* Requirement *
Reproduce the material starting at the line containing "The image size is (603, 339)." and ending at the line containing "pos(279,238)", swapping every "GUI agent" for "screen agent" and leaving everything else untouched.

= = = =

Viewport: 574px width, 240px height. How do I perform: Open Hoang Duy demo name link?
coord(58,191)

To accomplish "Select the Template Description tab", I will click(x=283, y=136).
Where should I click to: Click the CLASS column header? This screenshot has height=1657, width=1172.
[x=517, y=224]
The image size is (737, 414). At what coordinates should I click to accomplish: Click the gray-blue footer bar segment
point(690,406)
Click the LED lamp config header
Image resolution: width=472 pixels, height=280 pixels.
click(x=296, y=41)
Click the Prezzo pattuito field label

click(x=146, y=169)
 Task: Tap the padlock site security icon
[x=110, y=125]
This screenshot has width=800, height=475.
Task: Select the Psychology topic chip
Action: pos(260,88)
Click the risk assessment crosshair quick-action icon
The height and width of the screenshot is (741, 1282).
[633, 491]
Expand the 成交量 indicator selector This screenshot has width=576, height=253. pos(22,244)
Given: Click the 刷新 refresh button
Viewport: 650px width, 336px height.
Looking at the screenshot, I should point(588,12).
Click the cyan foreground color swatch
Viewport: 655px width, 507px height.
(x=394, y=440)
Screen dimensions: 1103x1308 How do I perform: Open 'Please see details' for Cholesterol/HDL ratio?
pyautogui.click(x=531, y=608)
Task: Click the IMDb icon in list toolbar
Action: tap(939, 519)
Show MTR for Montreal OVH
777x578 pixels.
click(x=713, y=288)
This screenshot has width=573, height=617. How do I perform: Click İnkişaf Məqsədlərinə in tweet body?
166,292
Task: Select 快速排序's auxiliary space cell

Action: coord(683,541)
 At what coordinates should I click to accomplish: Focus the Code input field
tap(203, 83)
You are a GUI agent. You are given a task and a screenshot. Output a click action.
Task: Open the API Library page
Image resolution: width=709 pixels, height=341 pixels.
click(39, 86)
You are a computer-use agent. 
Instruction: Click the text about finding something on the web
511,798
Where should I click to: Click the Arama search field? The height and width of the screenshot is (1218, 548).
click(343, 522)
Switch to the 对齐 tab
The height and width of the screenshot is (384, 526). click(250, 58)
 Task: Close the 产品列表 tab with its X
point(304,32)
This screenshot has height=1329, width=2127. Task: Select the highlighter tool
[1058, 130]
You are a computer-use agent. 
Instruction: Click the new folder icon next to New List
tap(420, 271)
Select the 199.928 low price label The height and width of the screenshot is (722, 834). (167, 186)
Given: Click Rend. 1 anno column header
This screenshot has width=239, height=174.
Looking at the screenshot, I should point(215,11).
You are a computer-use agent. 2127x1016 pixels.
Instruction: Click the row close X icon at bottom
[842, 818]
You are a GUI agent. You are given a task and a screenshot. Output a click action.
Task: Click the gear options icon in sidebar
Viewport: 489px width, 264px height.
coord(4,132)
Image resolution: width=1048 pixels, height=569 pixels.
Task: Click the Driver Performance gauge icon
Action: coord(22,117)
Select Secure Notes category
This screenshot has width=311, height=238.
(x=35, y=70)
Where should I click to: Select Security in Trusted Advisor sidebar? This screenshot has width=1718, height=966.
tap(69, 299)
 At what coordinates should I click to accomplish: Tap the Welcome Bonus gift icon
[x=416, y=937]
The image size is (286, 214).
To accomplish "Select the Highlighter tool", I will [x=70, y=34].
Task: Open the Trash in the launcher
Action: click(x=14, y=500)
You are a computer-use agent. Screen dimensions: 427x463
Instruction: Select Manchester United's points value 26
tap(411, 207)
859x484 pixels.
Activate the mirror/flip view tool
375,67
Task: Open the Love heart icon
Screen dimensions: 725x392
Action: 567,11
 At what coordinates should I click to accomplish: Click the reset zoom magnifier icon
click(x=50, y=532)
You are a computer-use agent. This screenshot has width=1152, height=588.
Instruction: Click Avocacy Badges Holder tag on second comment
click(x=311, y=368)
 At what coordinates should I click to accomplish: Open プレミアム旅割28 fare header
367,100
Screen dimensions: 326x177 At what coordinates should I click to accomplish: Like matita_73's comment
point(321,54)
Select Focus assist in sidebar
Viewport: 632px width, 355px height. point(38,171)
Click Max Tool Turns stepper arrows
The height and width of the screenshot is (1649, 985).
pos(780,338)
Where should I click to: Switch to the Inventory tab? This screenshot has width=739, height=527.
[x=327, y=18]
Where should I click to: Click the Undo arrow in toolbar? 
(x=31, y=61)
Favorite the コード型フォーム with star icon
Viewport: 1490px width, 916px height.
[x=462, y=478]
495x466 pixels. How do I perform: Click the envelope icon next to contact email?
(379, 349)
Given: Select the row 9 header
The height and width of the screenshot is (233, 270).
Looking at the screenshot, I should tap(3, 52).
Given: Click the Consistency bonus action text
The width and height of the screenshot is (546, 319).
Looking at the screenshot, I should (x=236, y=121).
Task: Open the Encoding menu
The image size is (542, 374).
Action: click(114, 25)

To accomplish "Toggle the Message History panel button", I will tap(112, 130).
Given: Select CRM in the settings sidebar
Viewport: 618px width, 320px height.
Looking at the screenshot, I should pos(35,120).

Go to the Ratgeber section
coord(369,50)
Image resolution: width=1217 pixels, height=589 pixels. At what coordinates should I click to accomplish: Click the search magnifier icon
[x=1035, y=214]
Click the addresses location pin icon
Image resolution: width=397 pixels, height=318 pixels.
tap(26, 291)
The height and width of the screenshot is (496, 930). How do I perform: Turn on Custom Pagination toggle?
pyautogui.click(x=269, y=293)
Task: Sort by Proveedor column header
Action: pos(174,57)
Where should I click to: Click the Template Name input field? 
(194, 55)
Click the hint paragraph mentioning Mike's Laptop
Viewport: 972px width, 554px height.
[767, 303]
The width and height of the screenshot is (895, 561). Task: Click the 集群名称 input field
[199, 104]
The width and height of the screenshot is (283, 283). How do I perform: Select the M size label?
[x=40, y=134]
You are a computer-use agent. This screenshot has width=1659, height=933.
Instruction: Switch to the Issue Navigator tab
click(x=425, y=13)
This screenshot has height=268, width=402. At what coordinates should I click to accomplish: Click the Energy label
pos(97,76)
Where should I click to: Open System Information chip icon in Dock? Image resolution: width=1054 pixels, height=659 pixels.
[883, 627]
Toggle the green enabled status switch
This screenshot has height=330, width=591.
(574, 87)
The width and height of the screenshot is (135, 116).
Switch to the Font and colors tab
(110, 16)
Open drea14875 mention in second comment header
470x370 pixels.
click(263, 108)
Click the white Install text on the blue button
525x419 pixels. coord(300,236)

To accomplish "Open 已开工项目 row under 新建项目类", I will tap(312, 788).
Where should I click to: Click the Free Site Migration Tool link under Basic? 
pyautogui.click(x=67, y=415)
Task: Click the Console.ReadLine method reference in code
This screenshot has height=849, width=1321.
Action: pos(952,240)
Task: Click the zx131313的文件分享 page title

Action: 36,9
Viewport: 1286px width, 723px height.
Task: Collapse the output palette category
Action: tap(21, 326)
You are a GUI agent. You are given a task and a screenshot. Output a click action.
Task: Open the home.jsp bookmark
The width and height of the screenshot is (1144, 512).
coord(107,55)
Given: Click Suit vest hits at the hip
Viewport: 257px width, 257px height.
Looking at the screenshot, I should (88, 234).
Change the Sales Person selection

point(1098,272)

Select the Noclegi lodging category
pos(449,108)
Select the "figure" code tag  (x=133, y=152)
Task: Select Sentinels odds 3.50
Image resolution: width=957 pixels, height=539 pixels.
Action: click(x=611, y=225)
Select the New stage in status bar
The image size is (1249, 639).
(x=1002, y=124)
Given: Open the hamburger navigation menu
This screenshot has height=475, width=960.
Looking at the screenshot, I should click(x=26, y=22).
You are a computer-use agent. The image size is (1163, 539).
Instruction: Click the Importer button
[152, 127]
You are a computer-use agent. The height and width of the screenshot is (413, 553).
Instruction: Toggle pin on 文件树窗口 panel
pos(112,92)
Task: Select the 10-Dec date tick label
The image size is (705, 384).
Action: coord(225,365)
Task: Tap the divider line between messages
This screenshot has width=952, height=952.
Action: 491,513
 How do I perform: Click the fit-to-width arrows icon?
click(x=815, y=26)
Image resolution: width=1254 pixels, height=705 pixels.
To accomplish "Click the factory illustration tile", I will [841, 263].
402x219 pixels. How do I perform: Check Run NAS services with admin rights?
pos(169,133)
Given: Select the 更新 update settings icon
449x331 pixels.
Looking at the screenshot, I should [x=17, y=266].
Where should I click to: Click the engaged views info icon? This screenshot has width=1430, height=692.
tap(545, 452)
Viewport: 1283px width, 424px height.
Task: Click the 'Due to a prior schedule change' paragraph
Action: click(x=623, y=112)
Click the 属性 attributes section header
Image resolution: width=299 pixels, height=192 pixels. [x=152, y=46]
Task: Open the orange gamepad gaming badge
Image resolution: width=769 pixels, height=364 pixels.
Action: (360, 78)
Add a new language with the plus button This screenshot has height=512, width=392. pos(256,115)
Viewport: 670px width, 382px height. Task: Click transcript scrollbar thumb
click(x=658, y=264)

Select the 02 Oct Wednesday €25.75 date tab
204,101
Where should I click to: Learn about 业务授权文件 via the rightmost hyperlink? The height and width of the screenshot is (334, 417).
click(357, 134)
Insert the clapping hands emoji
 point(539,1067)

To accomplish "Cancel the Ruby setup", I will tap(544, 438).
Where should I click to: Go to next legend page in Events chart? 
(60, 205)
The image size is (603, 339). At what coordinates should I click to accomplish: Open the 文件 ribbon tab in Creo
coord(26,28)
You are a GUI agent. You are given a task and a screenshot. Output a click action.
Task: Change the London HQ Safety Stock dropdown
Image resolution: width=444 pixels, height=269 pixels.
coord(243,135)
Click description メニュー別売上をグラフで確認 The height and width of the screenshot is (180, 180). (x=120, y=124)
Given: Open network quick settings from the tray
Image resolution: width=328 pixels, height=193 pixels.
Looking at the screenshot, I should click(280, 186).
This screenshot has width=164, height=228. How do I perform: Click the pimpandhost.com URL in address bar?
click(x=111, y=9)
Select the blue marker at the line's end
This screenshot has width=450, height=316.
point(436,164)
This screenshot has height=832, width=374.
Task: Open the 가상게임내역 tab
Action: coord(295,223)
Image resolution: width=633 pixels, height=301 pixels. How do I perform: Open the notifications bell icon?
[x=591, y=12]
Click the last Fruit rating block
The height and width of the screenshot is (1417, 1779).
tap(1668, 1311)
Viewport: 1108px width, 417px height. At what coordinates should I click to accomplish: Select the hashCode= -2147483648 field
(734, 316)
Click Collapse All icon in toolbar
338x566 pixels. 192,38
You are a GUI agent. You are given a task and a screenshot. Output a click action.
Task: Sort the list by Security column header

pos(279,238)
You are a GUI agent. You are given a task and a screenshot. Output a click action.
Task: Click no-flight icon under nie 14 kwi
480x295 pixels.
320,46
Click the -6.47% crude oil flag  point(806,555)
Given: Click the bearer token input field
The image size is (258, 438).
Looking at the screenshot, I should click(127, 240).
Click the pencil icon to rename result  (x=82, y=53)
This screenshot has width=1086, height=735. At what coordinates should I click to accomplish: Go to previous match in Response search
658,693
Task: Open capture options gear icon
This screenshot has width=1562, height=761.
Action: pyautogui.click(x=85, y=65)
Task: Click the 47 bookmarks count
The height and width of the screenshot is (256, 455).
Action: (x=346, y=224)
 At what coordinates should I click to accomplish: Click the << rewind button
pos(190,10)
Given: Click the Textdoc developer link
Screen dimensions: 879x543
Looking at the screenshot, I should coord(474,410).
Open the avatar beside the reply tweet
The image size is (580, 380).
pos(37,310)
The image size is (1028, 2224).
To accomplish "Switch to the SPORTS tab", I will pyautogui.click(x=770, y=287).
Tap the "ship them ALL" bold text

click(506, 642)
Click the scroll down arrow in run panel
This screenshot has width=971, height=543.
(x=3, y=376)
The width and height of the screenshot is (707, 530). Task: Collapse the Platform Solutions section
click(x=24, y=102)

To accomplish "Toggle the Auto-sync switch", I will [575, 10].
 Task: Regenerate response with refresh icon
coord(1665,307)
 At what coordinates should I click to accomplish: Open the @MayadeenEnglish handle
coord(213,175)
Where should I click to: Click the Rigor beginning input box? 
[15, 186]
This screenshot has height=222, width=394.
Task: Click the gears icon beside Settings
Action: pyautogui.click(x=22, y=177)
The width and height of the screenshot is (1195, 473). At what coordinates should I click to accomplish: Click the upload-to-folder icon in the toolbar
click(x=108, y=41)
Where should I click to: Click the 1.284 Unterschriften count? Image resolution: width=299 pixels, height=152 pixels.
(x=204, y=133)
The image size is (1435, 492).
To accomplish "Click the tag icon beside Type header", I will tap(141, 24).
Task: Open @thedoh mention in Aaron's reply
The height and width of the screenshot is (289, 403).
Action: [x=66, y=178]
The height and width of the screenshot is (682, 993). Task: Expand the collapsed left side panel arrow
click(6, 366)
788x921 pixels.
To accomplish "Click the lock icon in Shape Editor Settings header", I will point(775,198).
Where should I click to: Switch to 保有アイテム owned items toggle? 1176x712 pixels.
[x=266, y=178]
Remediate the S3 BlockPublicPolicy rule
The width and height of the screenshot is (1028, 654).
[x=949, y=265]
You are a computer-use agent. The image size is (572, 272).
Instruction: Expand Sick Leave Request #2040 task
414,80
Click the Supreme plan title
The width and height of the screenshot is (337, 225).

= = = =

* Solved exercise *
The image size is (603, 339). At what coordinates should I click to accomplish: Open the 文件 ribbon tab in Creo
coord(26,28)
You are a screen agent. You are given a task and a screenshot. Output a click action.
Task: Change the London HQ Safety Stock dropdown
Image resolution: width=444 pixels, height=269 pixels.
coord(243,135)
Click description メニュー別売上をグラフで確認 The height and width of the screenshot is (180, 180). (x=120, y=124)
Given: Open network quick settings from the tray
Image resolution: width=328 pixels, height=193 pixels.
Looking at the screenshot, I should click(280, 186).
This screenshot has width=164, height=228. How do I perform: Click the pimpandhost.com URL in address bar?
click(x=111, y=9)
Select the blue marker at the line's end
This screenshot has width=450, height=316.
point(436,164)
This screenshot has height=832, width=374.
Task: Open the 가상게임내역 tab
Action: coord(295,223)
Image resolution: width=633 pixels, height=301 pixels. How do I perform: Open the notifications bell icon?
[x=591, y=12]
Click the last Fruit rating block
The height and width of the screenshot is (1417, 1779).
tap(1668, 1311)
Viewport: 1108px width, 417px height. At what coordinates should I click to accomplish: Select the hashCode= -2147483648 field
(734, 316)
Click Collapse All icon in toolbar
338x566 pixels. 192,38
You are a screen agent. You are given a task and a screenshot. Output a click action.
Task: Sort the list by Security column header

pos(279,238)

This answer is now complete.